研究人员采用转座子Tn5α插入突变和异源重组表达技术，首次在该菌株的巨型质粒上发现新型脱氟酶基因。实验显示，野生型RHA1在3天内可使6:2 FTCA释放115 μM氟离子，而该酶重组体在体外仍保持活性。通过19F-NMR和LC-MS/MS分析证实，该酶优先裂解6:2 FTCA羧基端氟原子，对不饱和类似物6:2 FTUCA也有中等活性。值得注意的是，该酶对短链PFAS（如PFHpA、PFHxA）的脱氟效率显著高于长链化合物。
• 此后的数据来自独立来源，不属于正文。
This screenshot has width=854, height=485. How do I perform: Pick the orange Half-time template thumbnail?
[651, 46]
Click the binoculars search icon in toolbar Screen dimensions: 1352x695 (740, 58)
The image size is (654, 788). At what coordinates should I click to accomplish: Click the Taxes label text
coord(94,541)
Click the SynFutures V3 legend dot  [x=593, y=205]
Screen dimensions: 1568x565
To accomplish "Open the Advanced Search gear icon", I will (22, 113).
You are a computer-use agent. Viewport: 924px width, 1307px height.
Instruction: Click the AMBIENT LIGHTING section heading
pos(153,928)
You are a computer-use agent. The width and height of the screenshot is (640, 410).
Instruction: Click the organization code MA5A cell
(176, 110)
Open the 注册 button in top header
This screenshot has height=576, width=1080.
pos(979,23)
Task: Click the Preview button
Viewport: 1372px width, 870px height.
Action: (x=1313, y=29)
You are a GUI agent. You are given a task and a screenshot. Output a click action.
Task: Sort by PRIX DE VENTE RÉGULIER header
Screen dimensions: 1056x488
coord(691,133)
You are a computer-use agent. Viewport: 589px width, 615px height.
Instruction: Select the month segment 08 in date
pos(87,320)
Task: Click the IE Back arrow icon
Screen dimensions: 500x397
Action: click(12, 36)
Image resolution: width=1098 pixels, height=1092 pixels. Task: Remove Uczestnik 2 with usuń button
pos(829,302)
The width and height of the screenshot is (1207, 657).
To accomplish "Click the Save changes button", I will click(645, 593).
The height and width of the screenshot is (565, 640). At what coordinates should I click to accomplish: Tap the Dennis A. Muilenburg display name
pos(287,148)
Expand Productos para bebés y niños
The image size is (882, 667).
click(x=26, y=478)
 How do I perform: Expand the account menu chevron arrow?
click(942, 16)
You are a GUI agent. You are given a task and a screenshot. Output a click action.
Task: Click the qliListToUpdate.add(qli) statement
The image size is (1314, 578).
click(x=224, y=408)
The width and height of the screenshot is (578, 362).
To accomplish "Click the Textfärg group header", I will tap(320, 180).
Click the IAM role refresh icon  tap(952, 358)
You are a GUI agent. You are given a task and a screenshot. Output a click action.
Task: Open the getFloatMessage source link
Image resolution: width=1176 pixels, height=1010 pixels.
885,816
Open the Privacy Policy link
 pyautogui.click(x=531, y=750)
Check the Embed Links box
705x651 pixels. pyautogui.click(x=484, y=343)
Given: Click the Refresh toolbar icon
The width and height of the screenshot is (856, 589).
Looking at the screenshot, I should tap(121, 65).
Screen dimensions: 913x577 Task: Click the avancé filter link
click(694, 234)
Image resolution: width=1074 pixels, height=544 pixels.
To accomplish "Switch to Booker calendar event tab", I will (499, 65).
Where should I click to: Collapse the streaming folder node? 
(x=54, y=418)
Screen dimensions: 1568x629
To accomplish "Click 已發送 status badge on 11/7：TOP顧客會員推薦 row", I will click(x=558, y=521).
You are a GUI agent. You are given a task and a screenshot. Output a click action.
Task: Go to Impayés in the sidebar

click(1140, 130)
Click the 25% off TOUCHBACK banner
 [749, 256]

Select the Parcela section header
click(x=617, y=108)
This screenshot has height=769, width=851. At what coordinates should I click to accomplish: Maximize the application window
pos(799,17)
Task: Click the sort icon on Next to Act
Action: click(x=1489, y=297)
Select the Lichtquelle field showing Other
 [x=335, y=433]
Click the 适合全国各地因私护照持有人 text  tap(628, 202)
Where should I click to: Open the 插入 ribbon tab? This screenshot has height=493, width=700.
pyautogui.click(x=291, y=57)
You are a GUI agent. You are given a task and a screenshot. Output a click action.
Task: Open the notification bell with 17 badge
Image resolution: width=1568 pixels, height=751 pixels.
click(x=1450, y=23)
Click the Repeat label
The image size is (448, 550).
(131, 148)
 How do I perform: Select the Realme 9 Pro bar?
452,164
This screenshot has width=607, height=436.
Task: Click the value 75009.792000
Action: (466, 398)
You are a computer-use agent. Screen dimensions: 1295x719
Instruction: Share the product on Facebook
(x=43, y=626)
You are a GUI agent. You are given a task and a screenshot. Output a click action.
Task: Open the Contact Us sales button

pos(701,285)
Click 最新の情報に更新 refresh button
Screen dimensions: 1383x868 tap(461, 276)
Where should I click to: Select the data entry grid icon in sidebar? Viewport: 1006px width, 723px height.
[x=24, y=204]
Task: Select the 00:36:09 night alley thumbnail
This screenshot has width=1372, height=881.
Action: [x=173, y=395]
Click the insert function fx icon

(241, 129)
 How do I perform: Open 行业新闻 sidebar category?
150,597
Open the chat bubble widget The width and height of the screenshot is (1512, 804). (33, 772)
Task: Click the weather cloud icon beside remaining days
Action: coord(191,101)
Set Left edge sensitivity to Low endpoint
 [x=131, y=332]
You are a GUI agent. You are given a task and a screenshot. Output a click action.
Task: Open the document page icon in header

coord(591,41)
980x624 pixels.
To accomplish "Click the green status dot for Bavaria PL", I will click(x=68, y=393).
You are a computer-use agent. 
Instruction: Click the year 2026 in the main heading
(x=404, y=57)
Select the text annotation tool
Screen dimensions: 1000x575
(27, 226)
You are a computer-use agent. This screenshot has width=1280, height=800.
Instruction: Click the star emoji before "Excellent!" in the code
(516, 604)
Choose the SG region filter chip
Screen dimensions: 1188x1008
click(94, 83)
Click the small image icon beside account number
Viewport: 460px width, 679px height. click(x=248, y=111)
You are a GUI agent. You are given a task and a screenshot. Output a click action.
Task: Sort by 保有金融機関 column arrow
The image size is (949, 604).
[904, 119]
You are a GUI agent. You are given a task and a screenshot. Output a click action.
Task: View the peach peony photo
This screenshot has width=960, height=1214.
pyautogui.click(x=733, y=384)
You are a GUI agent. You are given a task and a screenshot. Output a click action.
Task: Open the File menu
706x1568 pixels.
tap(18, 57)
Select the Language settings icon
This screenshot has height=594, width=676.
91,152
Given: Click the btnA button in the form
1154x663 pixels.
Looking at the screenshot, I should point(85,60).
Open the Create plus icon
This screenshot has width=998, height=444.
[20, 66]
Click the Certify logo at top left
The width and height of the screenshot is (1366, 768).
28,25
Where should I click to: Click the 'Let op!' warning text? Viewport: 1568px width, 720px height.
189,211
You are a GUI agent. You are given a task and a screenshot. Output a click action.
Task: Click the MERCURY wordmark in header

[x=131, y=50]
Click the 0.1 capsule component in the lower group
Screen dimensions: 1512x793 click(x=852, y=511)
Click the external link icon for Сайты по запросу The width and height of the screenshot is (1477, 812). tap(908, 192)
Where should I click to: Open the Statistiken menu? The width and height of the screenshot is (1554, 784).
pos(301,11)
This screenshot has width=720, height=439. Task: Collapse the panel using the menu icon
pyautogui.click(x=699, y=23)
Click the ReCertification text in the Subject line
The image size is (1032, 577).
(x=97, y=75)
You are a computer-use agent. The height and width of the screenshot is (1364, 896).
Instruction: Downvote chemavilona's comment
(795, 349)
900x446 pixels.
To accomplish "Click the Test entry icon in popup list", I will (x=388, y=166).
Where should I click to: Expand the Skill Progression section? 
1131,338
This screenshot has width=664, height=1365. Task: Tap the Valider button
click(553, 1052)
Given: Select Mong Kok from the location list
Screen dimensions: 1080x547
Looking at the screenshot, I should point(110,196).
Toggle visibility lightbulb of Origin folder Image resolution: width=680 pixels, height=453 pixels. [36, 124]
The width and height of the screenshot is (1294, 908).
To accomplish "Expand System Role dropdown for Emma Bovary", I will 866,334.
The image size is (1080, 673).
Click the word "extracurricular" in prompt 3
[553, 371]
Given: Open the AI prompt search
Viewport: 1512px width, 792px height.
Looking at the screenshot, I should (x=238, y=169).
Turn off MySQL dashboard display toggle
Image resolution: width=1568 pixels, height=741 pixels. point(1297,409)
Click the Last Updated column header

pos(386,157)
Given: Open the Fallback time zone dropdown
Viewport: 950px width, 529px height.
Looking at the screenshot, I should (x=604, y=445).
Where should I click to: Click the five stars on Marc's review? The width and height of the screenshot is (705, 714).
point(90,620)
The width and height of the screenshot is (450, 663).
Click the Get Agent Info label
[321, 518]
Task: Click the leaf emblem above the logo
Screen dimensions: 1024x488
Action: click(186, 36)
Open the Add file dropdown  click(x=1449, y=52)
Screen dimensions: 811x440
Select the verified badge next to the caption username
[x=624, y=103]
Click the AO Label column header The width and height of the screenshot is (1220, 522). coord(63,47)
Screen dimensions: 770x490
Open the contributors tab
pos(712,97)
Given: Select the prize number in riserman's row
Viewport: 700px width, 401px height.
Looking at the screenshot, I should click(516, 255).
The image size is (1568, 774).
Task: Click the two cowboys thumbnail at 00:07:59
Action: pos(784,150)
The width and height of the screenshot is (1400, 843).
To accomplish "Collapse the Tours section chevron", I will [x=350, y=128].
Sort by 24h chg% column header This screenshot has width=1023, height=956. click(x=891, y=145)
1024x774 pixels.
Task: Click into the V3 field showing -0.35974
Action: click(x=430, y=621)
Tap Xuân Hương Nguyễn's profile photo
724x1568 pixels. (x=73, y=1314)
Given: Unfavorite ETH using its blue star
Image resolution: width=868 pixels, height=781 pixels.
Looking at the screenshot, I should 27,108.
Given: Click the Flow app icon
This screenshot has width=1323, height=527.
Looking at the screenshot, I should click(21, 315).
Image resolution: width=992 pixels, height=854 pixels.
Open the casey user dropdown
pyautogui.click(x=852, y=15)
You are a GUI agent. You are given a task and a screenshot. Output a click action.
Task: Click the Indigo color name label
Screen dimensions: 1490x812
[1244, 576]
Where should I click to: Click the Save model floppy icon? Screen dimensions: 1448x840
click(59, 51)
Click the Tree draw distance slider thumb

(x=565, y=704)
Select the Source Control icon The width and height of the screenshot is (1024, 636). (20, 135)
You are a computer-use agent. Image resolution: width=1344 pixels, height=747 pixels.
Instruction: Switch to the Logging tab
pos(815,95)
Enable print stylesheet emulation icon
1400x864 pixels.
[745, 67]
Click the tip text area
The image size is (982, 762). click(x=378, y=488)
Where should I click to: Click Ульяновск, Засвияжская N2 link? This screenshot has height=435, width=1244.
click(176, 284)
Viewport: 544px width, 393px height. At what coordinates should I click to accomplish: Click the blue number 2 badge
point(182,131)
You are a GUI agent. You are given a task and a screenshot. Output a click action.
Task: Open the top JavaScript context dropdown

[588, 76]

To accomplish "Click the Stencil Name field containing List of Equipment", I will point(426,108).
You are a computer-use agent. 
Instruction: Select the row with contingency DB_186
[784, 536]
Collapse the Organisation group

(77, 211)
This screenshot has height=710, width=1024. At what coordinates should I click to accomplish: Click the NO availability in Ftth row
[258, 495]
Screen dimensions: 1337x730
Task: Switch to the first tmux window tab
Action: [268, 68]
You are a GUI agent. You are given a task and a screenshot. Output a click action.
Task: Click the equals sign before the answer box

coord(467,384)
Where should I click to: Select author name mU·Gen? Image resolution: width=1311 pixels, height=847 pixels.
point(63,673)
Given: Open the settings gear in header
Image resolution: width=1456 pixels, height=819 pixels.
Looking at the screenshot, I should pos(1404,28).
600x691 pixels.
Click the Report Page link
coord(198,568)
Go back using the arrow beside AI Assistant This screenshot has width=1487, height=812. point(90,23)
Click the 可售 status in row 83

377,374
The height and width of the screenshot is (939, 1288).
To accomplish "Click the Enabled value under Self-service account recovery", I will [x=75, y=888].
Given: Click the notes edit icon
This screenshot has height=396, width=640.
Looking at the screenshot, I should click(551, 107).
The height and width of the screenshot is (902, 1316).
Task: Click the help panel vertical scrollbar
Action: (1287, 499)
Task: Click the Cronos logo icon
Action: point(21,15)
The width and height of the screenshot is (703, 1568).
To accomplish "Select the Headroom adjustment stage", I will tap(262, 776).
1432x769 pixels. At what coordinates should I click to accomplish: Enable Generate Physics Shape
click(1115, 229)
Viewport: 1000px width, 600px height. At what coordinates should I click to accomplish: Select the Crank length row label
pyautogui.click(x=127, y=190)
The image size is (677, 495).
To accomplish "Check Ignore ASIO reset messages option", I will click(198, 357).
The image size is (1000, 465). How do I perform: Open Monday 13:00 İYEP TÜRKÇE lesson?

关键实验技术：采用转座子Tn5α构建突变体库筛选关键基因；通过pET28a(+)载体在大肠杆菌BL21(DE3)中异源表达；使用19F-NMR和UPLC-QTOF-MS/MS监测脱氟过程；采用离子色谱法测定游离氟浓度；通过基因组步移技术定位功能基因。

Defluorination of 6:2 FTCA by WT RHA-1：野生菌在含葡萄糖培养基中3天释放115 μM氟离子，无碳源时仍可释放65 μM，证实其独立降解能力。

Conclusion：该研究首次阐明RHA1通过巨型质粒编码的特异性脱氟酶实现PFAS降解，为环境修复提供新酶源。其选择性脱氟特性提示可能存在"羧基邻近效应"，为设计高效降解酶提供方向。

这项发现突破性地解决了PFAS生物降解中C-F键断裂的酶学瓶颈，其重组表达体系为规模化应用奠定基础。鉴于RHA1已被证实可降解6:2 FTOH等多种PFAS前体，该酶的发现完善了PFAS微生物降解通路的理论框架，对应对全球PFAS污染危机具有重要实践价值。